The pain of dial-up

by Suw on March 24, 2006

I'd forgotten what it was like. No, really. I'd totally forgotten.
You click a link.
You wait.
The browser pane goes white.
You wait.
You wait.
You wait.
The title comes up at the top of the window. The progress bar has hardly moved.
You wait.
Skeletons of graphics appear, outlining where the images will eventually be. If you're lucky, the alt text tells you what's coming.
You wait.
Slowly, slowly, the page fills in.
You wait.
At last, it is done.
My god, the pain. I'll never accuse a 10 second page load of being slow ever again. When it takes 5 – 10 minutes to load a page, now that's slow.
It took me over 45 minutes to order broadband. Partly, this was Virgin.net's dire site design, which has you going round and round and round in circles before you finally reach escape velocity and it spits you out one some random page that may or may not be the one you want. (It took me half an hour to find the page in their customer service section that told me what the phone number for dial-up was, and that was on a proper broadband connection at Stanhope.)
According to all the line checks, we are hooked up to a shitty exchange that couldn't poop its way out of a wet paper bag. Our connection speed is likely to be 512kbps, possibly hitting 1mbps on a good day going downhill with the wind behind it.
Allegedly, our exchange is going to be upgraded in April 2006, but I will believe it when I see it. At that point, we are promised by a number of providers that speeds of 'up to 8mbps' will be available. I'll believe that when I see it too.

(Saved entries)
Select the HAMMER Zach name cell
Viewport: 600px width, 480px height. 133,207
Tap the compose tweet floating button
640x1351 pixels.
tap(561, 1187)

**TASKS:**
A. Which lengths of time does the dial-up post mention?
B. According to the dial-up post, when is the exchange supposed to be upgraded?

**RESULTS IN ORDER:**
A. 10 seconds, 5–10 minutes, over 45 minutes, half an hour

B. April 2006